I picked up The Luminous Dead by Caitlin Starling which I want to read and am also kind of afraid to read. Caving. Not my thing. But space caving with horror? Maybe? The joy of the library. I can find out.
Liar’s Paradox by Taylor Stevens. Picked up on a whim. No clue whether I’ll like it or not. Again, yay for the library which lets me take these gambles.
Teeth in the Mist by Dawn Kurtagich. A YA horror novel in three time periods. I read Kurtagich’s Dead House and found it interesting enough that her name stuck with me, so I picked this up.
The final book is a cheat. I OWN this book, yet I checked it out from the library anyway.
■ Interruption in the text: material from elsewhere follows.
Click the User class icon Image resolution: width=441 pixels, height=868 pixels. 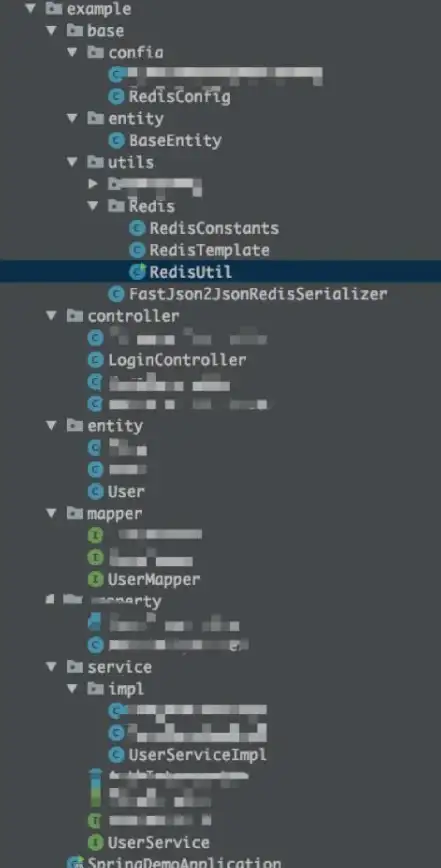(96, 491)
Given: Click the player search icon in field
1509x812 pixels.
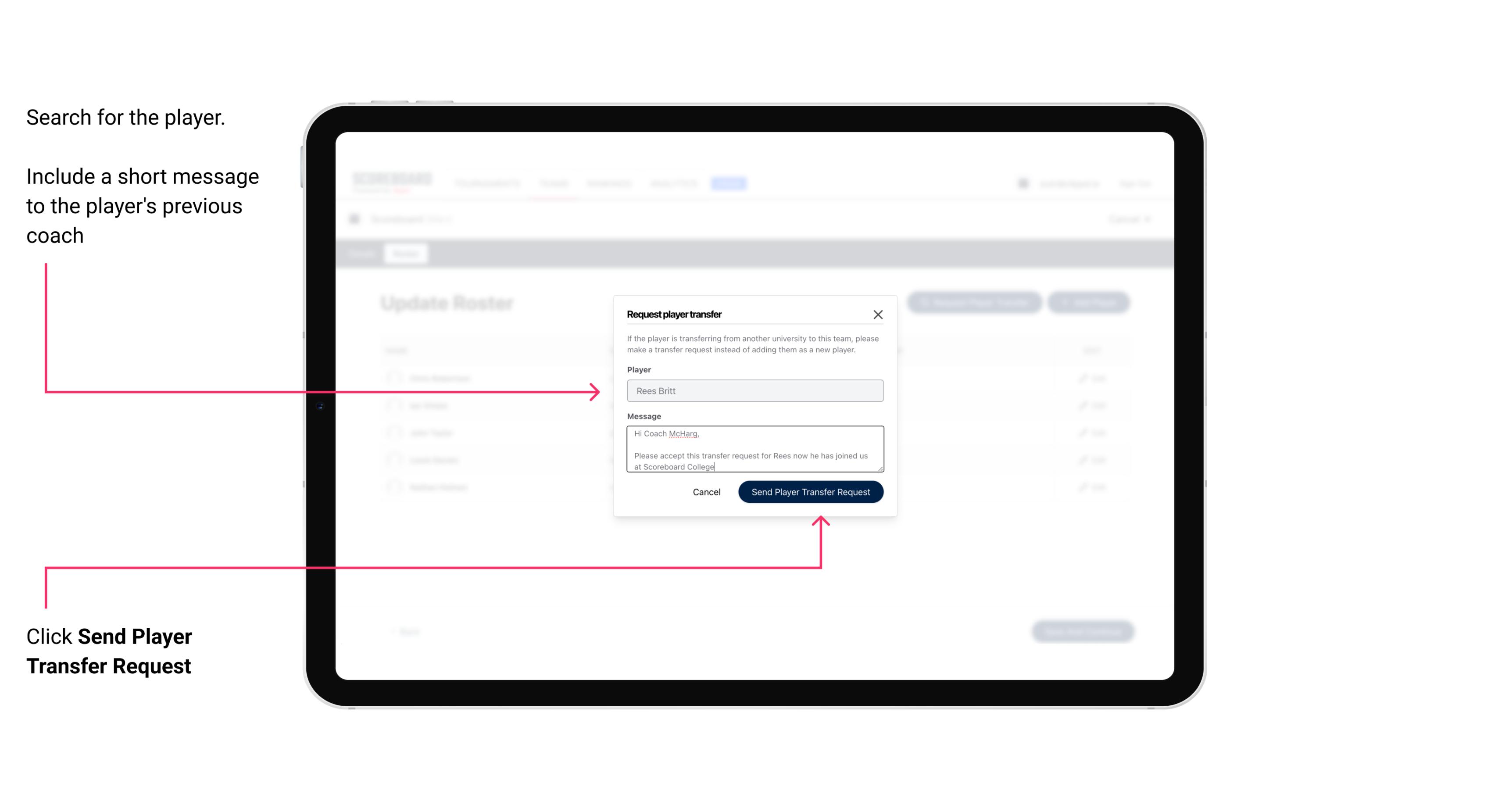Looking at the screenshot, I should click(x=754, y=390).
Because I haven’t finished it yet, and sometimes ebooks are just not satisfying. I don’t know. Some books want to be read on paper. Melissa Caruso’s The Tethered Mage is one of them. I actually checked this out once before, got five chapters in, went online and bought an e-copy. Then failed to keep reading it. IDEK. And now it’s buried under the pile of other ebooks. So, I figured maybe getting the actual book back in my hands will get me to finish it. I really loved what I read of it.